There are now many thousands of OMSers around the world feeling the benefits of regular omega-3 fatty acids in combination with appropriate-dose vitamin D (plus a few other things like a wholefood, plant-based diet, exercise and meditation!).
As many of you will know however, this is regrettably not yet standard care for people with MS (pwMS), and one sometimes still hears from our medical advisors “there’s no evidence for that”. Of course, we at OMS know there is a wealth of evidence, but we continue to strive to build upon this base and promote the highest possible standards of research in lifestyle modification for the management of this condition.
I am pleased to say that we have been greatly assisted in this regard by the work of a team of researchers based in Kashan, Iran. Published in “The Journal of Nutrition”, they explain the results of a randomised control trial (RCT), evaluating the effects of the combination of omega-3 and vitamin D supplements on a number of outcomes in pwMS. This is highly significant, as studies evaluating a combination of both interventions are scarce, and RCTs are even scarcer!

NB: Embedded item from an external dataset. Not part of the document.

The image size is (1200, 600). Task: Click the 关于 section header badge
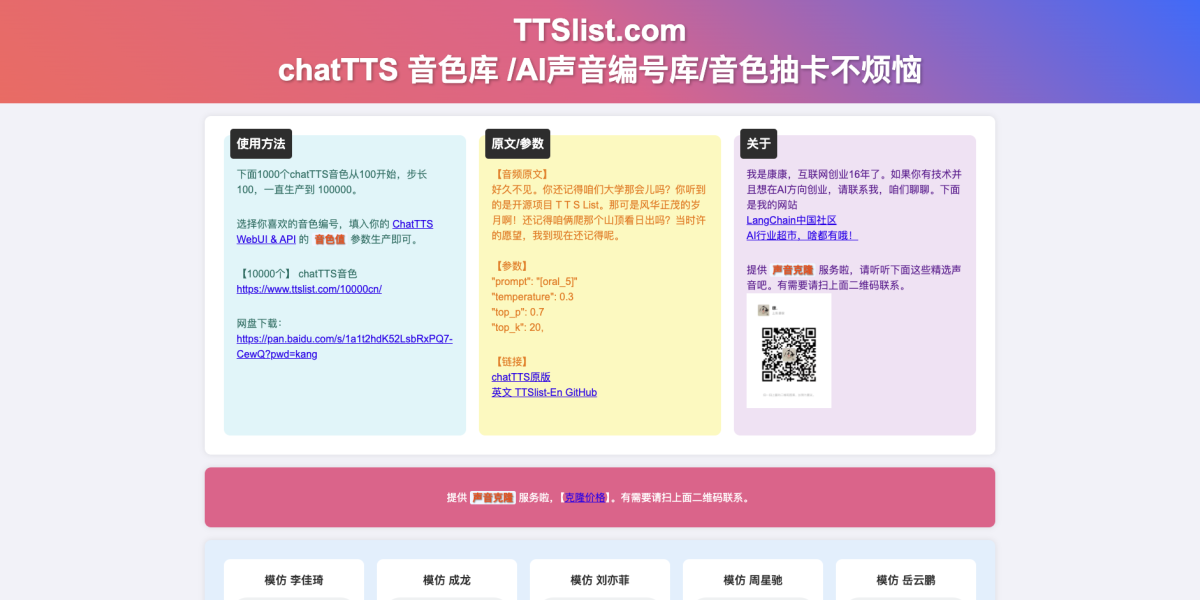[x=758, y=143]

The study was performed over 12 weeks and was double-blinded and placebo controlled. This means that neither the investigators nor the patients in the study knew which intervention they were receiving, with half given the active treatment (omega-3 plus vitamin D), whilst the other half received a placebo (no active drug). This is important, because as a rule, doctors tend to value the results of these types of study much more highly than almost any other, because they remove the potential for bias from both the researchers and patients involved.

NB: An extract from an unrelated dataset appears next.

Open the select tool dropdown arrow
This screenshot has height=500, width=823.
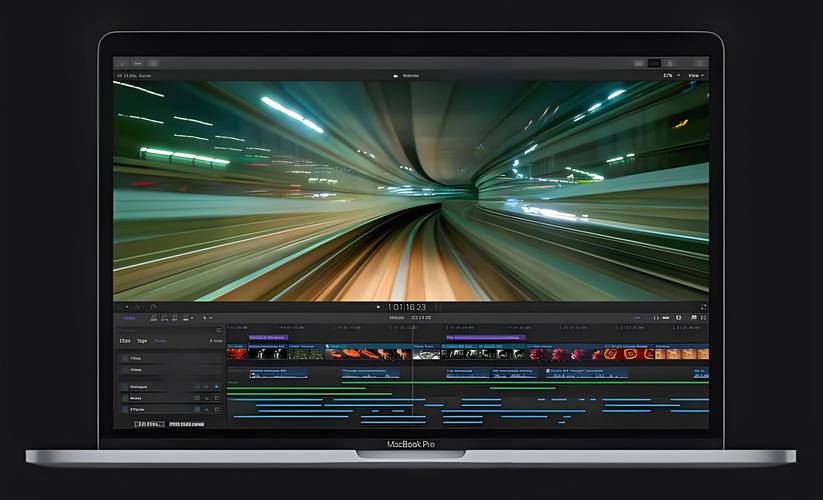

60 pwMS were randomly allocated to receive either two omega-3 fatty acid capsules daily (each containing 500mg DHA and 106mg EPA) with vitamin D3 (cholecalciferol 50,000IU fortnightly), or placebos matching in colour, shape, size, packaging, smell and taste. Whether they actually took the treatment was assessed by measuring blood levels of vitamin D, and by participants returning the medication containers. Each person in the study received a text message daily to remind them to take the supplements. All patients were matched for disease severity based on Expanded Disability Status Scale (EDSS), gender, type of medications, body mass index, and age, ensuring that these factors would not influence the results.

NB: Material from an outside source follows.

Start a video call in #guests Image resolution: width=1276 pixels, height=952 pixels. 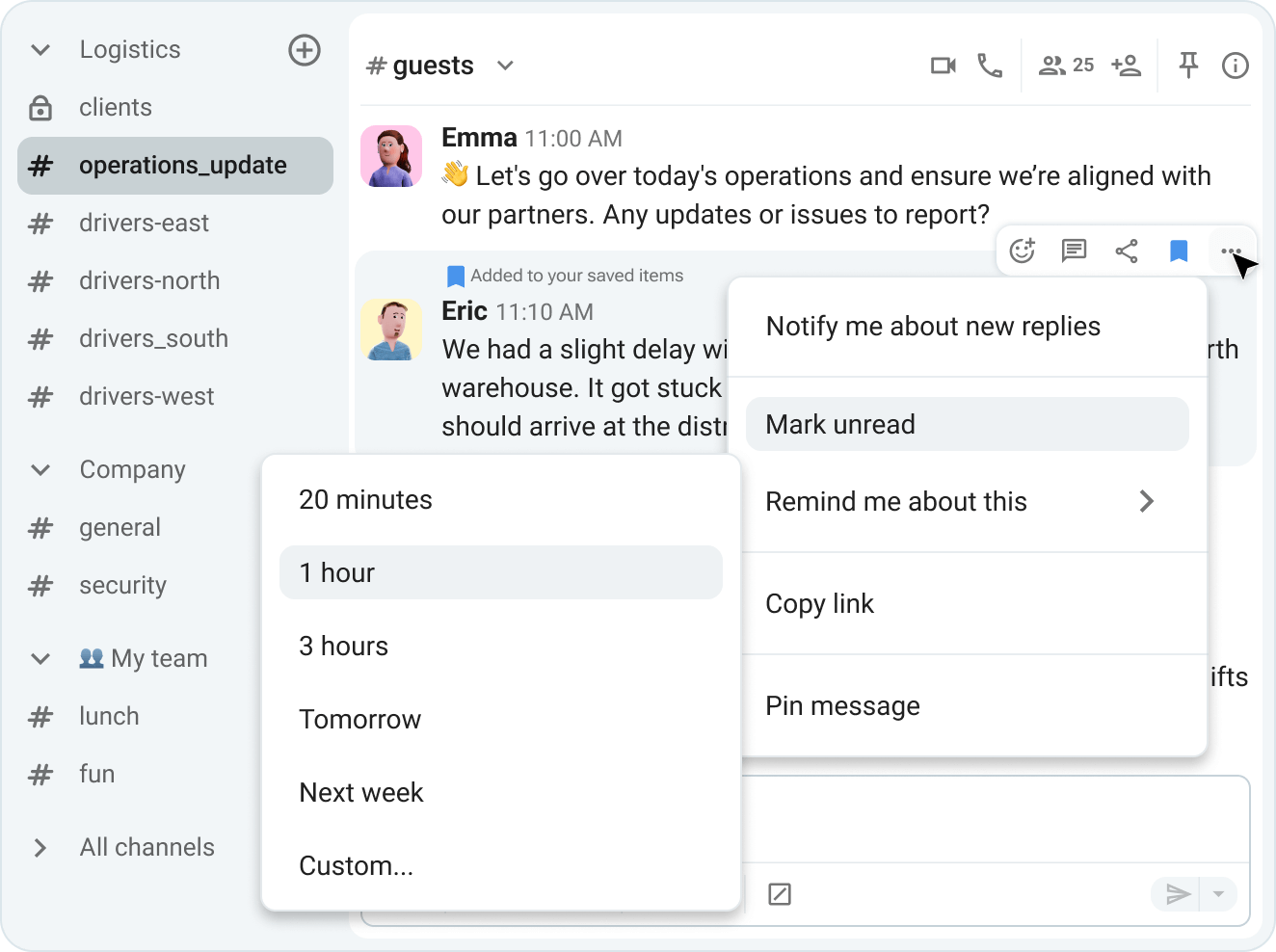click(943, 65)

The primary outcome measures of the study were EDSS score and blood markers of inflammation. Biomarkers of oxidative stress and metabolic profiles were the secondary outcomes. EDSS scoring was recorded at baseline and at the end of the 12-week intervention, and records of physical activity and diet quality were taken at baseline and weeks 3,6,9 and 12.
53 patients [treatment (n = 26) and placebo (n = 27)] completed the trial. Overall, most people took their prescribed treatments, with over 90% of capsules consumed in both groups. No side effects were reported in either group.
The results showed that 12 weeks of omega-3 combined with vitamin D significantly decreased the EDSS score between the 2 groups and that common blood markers of inflammation (CRP, TAC, GSH and MDA) all improved significantly in the treatment group compared with the placebo group. In addition, there was a significant reduction in insulin levels (a key hormone in the control of blood glucose levels) and a significant increase in serum HDL cholesterol (commonly known as “good cholesterol”) levels in the treatment group. These are highly beneficial changes in body metabolism.
These findings are extremely important for a number of reasons, not least of which is that this is high quality evidence supporting two of the key recommendations of the OMS program. It demonstrates that a risk and side-effect free, relatively low-cost treatment makes a significant difference in key outcomes for people with MS (namely disability progression and levels of inflammation).
Of perhaps equal importance are the beneficial effects seen in terms of blood insulin levels and HDL cholesterol. We know that the more co-mordibities (other health conditions) a pwMS has, the worse the MS tends to be. This study may suggest that co-administration of omega-3 and vitamin D provides protection against the development of metabolic disease such as type 2 diabetes, and there is already high-quality evidence to show that a better blood lipid profile is associated with lower levels of disability.
Let us all be glad then that we OMSers are ahead of the curve on this one, and continue to enjoy the delicious benefits of flax oil salad dressings and as much vitamin D as the British Summer will afford us – or at least 5,000-10,000IU daily from a packet!